Este faquirismo espectacular que, sin duda,
fue necesario y explicable dentro de un pueblo semibárbaro, como técnica
operatoria, para fijar la atención huidiza del hombre de entonces sobre el
ingente hecho espiritual que se iniciaba, como la “palomita” del fotógrafo
sirve para aquietar la movilidad del niño y retratarlo, todavía llena a los
cristianos contemporáneos de estupor admirativo. Tal constatación nos indica
que el esencial espíritu del Mártir del Gólgota, aquel que cambia radicalmente
la concepción de la vida en el mundo antiguo, no ha penetrado aún profundamente
en el hombre occidental. De allí esa contraposición escandalosa entre su vida
cotidiana y la fe religiosa que profesa; esa antinomia exesperante entre su
actitud vital y los principios que proclama. Porque no se trata de la
congruente imperfección del discípulo ante el ideal de perfección que le
presenta el maestro, ni de que todavía no ha llegado la sazón de realizar el
Reino de los Cielos en la Tierra, sino del divorcio, radical interno o de la
frígida indiferencia ante las verdades fundamentales que dicen profesar.

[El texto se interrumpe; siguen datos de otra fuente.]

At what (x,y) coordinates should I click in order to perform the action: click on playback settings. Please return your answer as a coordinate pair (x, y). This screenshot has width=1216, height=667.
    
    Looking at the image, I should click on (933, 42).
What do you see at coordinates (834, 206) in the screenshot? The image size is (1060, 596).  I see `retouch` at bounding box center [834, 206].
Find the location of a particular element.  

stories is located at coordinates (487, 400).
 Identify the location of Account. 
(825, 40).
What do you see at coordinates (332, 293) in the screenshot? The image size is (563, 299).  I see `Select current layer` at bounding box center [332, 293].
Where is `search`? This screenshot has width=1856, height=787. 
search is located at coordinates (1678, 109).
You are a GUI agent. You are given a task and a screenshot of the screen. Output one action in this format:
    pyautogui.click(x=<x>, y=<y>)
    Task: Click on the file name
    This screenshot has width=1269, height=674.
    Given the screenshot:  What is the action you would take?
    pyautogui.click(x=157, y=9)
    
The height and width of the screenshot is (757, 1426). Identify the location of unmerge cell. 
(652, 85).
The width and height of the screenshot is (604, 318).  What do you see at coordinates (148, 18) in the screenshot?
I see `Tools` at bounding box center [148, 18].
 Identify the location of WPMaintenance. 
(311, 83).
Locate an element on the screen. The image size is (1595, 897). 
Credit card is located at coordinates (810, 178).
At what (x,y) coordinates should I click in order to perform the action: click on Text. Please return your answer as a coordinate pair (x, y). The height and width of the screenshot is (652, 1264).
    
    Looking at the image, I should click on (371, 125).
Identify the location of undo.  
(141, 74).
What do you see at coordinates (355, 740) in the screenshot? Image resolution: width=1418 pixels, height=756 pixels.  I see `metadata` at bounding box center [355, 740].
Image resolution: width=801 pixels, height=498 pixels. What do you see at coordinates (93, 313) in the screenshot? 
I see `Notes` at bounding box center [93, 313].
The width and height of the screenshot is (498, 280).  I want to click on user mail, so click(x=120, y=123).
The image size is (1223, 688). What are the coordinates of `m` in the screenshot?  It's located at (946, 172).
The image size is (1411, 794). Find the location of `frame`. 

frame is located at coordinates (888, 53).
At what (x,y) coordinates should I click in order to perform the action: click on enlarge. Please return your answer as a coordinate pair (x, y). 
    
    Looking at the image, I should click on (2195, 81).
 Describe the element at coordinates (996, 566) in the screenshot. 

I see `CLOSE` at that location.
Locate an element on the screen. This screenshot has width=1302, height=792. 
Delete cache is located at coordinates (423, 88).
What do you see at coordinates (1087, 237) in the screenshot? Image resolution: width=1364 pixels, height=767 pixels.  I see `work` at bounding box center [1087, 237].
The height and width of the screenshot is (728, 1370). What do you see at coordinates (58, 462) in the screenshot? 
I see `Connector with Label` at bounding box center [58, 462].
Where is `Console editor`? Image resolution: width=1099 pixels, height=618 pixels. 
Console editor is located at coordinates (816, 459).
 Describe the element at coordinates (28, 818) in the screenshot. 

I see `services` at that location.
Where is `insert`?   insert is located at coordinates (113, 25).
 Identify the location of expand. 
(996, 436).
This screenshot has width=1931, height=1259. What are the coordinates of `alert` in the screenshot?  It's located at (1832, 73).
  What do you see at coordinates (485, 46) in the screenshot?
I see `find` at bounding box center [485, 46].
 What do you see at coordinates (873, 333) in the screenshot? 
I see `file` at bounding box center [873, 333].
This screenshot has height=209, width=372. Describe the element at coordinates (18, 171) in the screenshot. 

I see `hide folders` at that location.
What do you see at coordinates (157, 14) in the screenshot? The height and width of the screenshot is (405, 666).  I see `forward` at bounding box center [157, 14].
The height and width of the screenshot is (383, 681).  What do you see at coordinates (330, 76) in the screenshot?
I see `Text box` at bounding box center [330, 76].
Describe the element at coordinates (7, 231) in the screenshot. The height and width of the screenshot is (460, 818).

De ordinario, las valías internas de Cristo
son ahogadas por sus actos externos, sus calidades espirituales por sus hechos
legendarios; su espíritu por el mito de su vida. La multiplicación de los panes
y de los peces, la conversión del agua en vino, la curación de los ciegos,
pongamos el caso, atestiguan y prueban más su misión divina, para el cristiano
común, que toda una vida radiante de sacrificio, que se yergue contra la
injusticia, contra los errores y las iniquidades de su época. El perdón y la
redención de María Magdalena, la prostituta, la pre-agonía angustiosa del
Huerto de los Olivos, la azotaina de los mercaderes en el templo, la ascensión
doliente a la infamia del Calvario; la dulzura, la poesía, la profundidad
humana de su palabra, son nada ante el temblor de la tierra, la desgarradura de
las cortinas del templo, el caminar de los paralíticos, la resurrección de
Lázaro y todo ese magismo espectacular de la leyenda cristiana. La maravilla
para los cristianos no es tanto el sacrificio y el martirio de una vida
consagrada a una fe, cuanto esos hechos dislocados que para su fuero interno se
les aparecen como ilógicos y absurdos. Es entonces que reclaman el auxilio de
la fe para creer en ellos, pero muy pocas veces o nunca la reclaman para vencer
el desmayo y la desesperanza de la carne en el áspero camino de perfección
espiritual que les señaló su Maestro. Que una varilla se suspenda por sí sola
en el aire, significa mucho más que toda la maravilla natural del Universo y de
la conciencia interna del hombre. He aquí nuestro cristianismo fetichista,
nuestro cristianismo de espectáculo y de circo.